Thursday, August 15, 2013

Remodeling Efforts

Last year I promised myself I'd write a novel in this year-of-our-lord 2013.

Well, a lot of things have happened this year, but I haven't written that novel. Know what I did? I've written two! And you know what? I think I'm getting better at it.

So, two books huh? Woooooow, you're so cool I want to smudge this webpage over my special parts. Why don't you tell us more, jack?

Book #1

Hmm, in hindsight it probably wasn't worth the toil, the effort, the insane obsessiveness, driving to and from my day job, the weekends, every waking minute I wasn't focussed on "real work". The storyline is pretty solid, in a it-keeps-moving kind of way, but things only really get going about 15,000 words in.
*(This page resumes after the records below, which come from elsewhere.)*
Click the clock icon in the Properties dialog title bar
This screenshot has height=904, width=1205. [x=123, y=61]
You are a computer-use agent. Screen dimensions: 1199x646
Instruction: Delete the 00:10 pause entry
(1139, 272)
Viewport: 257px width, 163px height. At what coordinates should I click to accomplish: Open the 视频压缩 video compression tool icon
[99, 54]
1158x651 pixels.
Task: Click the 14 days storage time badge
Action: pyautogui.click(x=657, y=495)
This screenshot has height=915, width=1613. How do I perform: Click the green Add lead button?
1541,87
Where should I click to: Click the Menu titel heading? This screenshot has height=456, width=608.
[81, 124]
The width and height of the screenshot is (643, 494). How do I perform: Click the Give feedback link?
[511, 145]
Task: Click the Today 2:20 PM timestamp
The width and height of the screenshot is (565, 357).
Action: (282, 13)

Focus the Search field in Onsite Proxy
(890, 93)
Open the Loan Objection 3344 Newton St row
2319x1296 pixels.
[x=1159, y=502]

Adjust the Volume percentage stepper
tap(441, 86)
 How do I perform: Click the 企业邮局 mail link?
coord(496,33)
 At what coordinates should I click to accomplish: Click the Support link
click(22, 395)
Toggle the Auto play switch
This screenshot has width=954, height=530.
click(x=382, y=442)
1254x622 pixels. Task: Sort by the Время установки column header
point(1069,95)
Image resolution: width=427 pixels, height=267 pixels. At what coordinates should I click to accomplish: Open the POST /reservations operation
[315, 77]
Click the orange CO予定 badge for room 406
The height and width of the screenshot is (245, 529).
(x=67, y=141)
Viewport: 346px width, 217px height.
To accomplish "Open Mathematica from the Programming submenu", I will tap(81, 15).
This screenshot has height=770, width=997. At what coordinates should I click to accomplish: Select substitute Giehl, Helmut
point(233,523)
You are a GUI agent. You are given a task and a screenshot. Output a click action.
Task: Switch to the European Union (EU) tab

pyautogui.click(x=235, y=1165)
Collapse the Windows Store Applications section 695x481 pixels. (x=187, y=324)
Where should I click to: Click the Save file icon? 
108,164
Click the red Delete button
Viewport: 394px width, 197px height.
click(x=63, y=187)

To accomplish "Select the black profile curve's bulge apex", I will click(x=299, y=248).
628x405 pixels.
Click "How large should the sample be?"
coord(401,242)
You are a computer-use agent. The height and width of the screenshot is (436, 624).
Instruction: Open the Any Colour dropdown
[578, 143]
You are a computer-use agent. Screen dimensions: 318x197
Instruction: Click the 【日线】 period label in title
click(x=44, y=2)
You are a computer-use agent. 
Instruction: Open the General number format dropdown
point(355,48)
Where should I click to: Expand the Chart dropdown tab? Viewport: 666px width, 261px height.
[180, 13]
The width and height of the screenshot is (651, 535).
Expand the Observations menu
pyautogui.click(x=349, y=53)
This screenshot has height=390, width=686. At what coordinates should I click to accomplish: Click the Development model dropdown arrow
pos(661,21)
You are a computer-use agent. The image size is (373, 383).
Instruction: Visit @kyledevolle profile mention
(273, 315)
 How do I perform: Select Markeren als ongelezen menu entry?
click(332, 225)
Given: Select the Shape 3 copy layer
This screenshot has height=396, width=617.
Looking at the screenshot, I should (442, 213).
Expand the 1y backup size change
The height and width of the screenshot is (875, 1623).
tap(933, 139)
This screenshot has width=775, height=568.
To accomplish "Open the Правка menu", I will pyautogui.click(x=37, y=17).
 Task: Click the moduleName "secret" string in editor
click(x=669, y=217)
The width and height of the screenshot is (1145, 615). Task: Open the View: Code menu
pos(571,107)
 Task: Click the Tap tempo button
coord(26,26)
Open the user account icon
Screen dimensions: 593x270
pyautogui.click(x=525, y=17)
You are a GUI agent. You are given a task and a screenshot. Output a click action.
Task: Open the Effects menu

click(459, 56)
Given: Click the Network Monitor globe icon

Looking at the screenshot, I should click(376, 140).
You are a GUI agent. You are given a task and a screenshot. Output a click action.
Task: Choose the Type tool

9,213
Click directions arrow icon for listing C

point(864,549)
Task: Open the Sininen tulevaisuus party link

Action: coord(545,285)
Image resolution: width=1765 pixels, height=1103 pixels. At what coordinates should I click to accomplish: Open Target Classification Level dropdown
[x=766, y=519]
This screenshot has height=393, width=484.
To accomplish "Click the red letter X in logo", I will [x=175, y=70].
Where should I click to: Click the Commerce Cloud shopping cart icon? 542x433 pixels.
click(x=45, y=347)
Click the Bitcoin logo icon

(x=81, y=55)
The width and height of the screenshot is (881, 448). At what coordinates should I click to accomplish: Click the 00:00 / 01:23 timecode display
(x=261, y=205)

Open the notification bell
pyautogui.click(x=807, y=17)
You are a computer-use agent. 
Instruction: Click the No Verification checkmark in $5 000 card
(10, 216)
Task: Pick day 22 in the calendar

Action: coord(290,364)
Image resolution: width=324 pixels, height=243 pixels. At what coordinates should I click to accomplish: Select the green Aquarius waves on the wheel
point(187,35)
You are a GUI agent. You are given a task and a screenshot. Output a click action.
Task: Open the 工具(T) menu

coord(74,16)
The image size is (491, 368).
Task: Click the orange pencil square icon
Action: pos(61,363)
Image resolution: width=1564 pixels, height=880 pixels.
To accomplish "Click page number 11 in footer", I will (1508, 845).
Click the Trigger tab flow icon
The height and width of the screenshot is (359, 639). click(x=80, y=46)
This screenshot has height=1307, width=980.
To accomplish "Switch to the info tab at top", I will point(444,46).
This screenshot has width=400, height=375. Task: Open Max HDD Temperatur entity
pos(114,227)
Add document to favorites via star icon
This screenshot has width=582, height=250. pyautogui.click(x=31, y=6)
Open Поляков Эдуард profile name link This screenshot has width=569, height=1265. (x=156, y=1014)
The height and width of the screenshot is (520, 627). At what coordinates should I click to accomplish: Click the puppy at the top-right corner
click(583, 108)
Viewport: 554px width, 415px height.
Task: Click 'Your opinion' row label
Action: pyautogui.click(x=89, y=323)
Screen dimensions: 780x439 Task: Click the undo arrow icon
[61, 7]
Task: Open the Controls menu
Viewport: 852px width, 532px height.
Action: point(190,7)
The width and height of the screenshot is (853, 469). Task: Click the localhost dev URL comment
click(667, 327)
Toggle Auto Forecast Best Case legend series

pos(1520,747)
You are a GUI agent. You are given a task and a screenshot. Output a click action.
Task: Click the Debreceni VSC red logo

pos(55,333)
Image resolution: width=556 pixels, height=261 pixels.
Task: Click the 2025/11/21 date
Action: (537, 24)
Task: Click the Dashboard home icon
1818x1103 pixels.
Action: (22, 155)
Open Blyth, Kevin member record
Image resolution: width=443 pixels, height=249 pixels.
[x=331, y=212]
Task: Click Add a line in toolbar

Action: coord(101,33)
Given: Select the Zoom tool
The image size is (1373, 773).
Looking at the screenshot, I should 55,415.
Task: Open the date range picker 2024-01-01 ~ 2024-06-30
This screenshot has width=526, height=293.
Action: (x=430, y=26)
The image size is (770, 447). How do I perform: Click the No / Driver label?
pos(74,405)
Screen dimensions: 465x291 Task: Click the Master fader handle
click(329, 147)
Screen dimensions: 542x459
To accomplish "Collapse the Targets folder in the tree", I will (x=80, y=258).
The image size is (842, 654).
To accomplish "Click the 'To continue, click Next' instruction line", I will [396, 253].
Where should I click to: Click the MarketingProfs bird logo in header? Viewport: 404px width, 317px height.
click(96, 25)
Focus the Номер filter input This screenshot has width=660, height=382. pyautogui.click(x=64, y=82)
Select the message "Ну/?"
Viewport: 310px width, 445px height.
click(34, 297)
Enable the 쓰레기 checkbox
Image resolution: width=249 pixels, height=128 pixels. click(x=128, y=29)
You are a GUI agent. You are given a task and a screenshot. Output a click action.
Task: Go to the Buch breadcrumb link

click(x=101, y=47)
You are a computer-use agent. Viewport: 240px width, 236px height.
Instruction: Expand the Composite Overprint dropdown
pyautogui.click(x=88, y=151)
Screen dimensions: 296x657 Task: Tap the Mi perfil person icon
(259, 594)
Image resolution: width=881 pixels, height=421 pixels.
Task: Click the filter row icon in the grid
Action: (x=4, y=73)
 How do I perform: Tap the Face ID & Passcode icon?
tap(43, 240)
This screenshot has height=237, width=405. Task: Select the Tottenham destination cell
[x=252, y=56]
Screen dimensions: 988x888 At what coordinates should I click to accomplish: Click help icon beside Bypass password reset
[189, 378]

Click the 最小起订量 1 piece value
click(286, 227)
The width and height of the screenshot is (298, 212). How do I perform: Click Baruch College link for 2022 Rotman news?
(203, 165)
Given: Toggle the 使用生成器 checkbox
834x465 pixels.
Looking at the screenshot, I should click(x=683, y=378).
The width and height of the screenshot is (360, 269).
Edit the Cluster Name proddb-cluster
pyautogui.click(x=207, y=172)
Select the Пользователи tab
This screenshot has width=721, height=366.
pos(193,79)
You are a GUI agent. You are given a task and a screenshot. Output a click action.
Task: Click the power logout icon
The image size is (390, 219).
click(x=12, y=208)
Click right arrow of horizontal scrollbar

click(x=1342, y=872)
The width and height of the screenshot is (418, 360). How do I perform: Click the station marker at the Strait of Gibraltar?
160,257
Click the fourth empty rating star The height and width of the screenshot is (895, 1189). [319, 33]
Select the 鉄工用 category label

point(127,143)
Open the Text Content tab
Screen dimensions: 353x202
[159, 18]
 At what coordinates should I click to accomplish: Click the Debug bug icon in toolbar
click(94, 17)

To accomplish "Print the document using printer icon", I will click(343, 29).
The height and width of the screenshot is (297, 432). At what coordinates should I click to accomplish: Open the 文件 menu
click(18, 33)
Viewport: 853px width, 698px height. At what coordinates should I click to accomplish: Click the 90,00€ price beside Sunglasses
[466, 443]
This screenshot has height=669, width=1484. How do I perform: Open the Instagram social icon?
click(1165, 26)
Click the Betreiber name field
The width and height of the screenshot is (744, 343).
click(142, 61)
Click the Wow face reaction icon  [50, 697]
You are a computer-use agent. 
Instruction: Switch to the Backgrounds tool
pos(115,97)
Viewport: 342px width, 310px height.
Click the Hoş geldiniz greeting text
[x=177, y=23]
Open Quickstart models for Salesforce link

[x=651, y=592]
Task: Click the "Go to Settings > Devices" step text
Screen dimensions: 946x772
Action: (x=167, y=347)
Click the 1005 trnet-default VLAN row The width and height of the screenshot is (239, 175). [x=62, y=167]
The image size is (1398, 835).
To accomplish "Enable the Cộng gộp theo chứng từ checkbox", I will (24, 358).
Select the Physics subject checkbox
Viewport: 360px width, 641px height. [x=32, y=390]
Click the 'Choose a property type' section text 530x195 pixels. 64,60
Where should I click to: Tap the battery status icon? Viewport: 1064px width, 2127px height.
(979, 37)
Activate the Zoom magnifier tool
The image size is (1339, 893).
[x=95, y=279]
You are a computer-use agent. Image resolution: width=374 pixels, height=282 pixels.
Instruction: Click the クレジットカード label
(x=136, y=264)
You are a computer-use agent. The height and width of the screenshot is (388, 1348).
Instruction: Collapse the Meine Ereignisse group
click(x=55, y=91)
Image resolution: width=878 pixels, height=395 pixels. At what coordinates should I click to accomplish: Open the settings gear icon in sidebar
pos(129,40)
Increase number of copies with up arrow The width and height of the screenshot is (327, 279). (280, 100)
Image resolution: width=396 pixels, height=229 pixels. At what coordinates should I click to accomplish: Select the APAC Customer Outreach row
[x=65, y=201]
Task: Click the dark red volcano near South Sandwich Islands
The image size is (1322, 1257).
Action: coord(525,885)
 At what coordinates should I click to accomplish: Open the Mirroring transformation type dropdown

One critic said the pacing was fine, the other said - well, just that it was a little slow to begin with. But the rest was okay, I guess. If you like reading stuff that sounded like a very amateur (possibly mentally-ill) version of Agatha Christie, maybe in the 1930s.
But it gets there, eventually. Eventually. I don't like anything that gets there "eventually", and it's not just because I'm ADHD.
So, Book #1 was my two months of dipping my toes in water. It took me five weeks to write and a (wasted) month of editing.

Book #2

This one has been an enormous amount of fun. I've always liked the writing styles of Elmore Leonard, James Burke, Carl Hiaasen, et al, so decided I'd see if I can impersonate it, just as an experiment you know? Oh boy, and once I got going? Whoosh.
You know when you're working on something that doesn't feel like work at all? Yeah, that's what this one felt like. Now, uhm, to be 100% clear, it's not for everyone. In fact, it may be for no-one, by my definition of being someone. If you don't know what I mean, well, you probably won't get it either. Probably/maybe. Feedback so far? "This is something else", and "8/10" and "great hook".
Progress: 75,000 words and I hope to finish it this weekend.

But this feedback...I'm not convinced of its authenticity. For all I know, these "critics" would rate the back of a Captain Crunch or Coco Pops cereal box as 8/10. Maybe they were home-schooled, or maybe they still think "lip service" is an expression.

On the other hand, maybe they just like it.